*Data to use:*
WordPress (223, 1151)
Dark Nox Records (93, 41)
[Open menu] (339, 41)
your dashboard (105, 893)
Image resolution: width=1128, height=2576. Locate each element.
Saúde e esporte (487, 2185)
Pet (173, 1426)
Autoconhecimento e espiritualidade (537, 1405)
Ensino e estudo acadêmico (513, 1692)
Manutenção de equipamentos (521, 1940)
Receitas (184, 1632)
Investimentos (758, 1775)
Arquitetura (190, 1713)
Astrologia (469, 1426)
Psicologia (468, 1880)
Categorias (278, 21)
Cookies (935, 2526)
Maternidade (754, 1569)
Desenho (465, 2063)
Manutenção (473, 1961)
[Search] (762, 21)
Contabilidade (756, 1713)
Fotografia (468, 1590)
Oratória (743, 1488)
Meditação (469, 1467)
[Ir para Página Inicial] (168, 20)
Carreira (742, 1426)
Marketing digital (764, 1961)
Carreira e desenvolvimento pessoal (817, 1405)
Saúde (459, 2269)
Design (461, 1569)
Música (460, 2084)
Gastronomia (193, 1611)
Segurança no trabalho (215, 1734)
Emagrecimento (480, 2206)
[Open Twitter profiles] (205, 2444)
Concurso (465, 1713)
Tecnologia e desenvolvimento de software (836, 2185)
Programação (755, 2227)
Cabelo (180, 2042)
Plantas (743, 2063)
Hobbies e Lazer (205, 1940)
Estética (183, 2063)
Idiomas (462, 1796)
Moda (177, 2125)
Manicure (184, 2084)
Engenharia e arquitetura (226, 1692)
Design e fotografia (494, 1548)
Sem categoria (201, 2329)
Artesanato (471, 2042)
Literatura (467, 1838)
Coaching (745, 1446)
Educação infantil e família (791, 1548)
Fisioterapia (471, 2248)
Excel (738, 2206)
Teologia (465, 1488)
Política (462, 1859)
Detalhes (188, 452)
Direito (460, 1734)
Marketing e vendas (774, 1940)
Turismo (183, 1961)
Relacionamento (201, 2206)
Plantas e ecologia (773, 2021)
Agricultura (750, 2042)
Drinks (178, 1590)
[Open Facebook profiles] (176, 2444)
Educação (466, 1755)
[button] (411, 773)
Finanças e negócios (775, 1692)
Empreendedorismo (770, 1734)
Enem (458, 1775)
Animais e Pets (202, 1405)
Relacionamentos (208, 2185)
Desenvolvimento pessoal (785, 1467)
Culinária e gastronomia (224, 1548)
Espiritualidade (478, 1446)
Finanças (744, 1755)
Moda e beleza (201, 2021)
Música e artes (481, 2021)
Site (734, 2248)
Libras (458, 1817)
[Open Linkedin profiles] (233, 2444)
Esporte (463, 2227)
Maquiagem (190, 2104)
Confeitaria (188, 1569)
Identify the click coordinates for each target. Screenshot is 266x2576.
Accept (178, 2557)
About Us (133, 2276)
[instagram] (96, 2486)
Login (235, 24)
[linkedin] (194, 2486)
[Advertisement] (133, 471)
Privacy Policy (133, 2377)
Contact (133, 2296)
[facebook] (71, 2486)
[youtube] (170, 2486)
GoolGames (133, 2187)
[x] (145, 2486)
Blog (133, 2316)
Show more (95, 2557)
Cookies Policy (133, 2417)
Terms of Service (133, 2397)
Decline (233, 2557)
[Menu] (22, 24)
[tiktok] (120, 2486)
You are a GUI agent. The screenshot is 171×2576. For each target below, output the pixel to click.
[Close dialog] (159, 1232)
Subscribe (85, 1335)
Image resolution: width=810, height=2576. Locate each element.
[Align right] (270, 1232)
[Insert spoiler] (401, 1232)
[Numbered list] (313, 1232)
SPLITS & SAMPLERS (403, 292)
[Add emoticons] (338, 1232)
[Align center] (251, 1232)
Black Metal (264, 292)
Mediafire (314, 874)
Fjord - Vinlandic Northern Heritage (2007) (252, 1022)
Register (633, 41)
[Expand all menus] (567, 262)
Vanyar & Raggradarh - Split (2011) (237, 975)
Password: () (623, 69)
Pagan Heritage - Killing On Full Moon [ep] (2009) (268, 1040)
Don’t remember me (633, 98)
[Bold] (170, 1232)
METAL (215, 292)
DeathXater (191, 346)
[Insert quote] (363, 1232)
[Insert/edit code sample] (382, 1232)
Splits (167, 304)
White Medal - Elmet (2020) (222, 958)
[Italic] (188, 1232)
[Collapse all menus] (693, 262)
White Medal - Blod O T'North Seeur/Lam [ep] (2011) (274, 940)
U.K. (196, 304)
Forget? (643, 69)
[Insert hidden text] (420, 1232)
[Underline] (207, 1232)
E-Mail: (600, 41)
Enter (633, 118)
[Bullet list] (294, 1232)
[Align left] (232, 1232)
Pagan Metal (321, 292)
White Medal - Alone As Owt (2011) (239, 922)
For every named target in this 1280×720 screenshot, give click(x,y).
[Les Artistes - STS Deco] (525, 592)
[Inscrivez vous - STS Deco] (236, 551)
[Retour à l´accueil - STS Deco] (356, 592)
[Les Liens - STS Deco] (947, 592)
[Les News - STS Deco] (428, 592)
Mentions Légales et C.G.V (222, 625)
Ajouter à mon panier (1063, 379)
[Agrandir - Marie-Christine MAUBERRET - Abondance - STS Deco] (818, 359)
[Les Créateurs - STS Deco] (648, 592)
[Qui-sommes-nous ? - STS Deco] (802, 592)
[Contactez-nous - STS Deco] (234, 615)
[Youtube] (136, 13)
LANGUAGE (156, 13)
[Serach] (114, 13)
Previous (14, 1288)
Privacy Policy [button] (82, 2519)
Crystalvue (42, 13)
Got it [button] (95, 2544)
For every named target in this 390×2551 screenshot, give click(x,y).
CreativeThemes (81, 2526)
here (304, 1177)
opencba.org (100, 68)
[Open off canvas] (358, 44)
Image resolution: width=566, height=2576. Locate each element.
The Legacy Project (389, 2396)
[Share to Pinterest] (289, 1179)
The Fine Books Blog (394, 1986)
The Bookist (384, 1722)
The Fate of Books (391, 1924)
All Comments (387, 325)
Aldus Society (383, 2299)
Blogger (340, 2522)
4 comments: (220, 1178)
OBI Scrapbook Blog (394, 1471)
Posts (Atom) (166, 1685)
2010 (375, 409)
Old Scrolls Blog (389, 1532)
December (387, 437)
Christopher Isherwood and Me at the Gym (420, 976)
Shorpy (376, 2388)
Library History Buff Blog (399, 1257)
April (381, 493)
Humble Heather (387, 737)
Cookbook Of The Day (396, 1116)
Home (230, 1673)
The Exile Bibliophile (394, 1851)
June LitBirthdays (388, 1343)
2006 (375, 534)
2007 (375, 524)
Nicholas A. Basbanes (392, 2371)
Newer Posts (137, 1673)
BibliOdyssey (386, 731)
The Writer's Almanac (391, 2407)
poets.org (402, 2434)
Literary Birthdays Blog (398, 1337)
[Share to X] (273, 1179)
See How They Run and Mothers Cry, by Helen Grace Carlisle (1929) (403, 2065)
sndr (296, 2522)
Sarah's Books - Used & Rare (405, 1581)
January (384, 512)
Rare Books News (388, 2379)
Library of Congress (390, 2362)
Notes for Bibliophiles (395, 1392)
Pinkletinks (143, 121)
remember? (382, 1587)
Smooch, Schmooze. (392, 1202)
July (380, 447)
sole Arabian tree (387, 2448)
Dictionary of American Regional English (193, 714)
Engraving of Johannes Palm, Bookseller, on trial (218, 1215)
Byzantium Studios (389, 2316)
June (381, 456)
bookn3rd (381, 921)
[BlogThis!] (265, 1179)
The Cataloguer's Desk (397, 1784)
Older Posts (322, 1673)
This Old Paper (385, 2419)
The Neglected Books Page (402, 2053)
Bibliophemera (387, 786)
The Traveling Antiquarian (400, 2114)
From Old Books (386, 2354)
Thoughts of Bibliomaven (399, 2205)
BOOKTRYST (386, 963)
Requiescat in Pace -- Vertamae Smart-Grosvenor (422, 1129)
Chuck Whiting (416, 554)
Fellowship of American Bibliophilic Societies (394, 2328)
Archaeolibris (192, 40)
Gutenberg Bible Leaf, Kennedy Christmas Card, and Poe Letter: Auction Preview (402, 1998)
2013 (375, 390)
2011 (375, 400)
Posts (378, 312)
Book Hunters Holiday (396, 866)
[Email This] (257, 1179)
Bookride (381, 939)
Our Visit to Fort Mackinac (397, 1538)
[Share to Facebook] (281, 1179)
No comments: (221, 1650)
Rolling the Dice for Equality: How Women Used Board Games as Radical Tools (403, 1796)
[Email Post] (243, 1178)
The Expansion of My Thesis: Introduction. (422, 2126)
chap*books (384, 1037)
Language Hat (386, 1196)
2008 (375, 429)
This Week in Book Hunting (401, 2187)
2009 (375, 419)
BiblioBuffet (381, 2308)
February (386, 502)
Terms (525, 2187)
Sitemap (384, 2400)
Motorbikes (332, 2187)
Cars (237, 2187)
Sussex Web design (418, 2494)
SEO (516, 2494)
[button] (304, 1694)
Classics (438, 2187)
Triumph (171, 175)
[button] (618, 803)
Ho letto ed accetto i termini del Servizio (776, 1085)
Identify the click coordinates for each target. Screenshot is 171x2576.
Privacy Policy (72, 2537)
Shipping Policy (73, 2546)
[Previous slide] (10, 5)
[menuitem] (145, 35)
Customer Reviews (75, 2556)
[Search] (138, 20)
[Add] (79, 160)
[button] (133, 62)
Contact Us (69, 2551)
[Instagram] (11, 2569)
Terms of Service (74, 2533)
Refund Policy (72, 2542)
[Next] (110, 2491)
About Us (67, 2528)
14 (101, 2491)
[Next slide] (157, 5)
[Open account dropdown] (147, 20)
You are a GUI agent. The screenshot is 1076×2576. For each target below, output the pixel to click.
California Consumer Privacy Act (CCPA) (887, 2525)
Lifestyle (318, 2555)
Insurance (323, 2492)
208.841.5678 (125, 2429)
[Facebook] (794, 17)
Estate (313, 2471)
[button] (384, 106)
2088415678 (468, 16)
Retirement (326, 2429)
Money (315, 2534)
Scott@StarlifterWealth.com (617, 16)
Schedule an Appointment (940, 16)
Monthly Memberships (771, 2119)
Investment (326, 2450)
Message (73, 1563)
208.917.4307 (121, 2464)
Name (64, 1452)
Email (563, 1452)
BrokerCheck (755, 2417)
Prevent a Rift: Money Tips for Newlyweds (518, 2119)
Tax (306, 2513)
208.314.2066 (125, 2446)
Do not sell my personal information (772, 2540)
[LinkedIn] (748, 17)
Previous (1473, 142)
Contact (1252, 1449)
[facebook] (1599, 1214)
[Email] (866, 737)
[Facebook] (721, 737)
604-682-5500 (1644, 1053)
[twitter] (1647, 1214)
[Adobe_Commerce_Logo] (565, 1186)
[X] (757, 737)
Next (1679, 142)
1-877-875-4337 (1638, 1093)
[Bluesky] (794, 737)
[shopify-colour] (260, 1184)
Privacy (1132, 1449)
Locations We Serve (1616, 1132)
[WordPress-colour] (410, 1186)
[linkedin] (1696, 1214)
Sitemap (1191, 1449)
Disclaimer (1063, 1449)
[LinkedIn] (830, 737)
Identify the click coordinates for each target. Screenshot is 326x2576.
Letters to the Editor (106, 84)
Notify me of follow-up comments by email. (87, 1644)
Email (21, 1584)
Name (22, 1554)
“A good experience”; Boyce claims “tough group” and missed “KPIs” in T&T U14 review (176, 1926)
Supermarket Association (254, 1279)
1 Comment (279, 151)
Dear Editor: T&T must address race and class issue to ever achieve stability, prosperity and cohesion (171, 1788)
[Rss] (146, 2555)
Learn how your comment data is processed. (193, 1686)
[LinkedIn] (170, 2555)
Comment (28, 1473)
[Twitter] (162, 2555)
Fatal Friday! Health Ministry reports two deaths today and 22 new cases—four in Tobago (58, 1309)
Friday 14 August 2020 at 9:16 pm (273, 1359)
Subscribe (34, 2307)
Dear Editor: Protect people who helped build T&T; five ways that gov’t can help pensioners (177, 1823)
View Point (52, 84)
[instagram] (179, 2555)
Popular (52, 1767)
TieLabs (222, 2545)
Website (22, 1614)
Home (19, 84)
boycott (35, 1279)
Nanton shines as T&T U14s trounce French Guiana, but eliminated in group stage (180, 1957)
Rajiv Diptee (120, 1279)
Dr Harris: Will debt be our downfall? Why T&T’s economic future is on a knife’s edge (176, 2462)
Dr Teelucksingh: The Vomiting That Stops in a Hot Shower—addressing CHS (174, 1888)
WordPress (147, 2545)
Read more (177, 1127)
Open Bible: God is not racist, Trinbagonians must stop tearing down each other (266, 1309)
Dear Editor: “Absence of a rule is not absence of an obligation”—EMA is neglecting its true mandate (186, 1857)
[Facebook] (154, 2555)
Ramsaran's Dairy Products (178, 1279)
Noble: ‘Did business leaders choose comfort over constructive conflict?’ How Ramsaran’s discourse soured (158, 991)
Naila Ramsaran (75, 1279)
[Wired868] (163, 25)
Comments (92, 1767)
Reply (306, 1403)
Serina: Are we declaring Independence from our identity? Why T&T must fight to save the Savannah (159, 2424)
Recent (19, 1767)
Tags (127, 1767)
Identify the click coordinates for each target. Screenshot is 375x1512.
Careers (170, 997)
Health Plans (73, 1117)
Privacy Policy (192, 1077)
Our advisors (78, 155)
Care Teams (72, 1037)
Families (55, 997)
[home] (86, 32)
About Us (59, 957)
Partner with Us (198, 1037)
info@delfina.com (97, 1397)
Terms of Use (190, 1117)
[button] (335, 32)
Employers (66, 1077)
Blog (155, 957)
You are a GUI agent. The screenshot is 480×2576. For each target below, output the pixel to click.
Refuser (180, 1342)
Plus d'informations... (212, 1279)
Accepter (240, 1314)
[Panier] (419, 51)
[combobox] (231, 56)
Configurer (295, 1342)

*Problem:*
From the first line of the records above down to the line containing "Maternidade (754, 1569)", repeat each line exactly as written. Include both of those lines and add nothing.

*Exercise answer:*
WordPress (223, 1151)
Dark Nox Records (93, 41)
[Open menu] (339, 41)
your dashboard (105, 893)
Image resolution: width=1128, height=2576. Locate each element.
Saúde e esporte (487, 2185)
Pet (173, 1426)
Autoconhecimento e espiritualidade (537, 1405)
Ensino e estudo acadêmico (513, 1692)
Manutenção de equipamentos (521, 1940)
Receitas (184, 1632)
Investimentos (758, 1775)
Arquitetura (190, 1713)
Astrologia (469, 1426)
Psicologia (468, 1880)
Categorias (278, 21)
Cookies (935, 2526)
Maternidade (754, 1569)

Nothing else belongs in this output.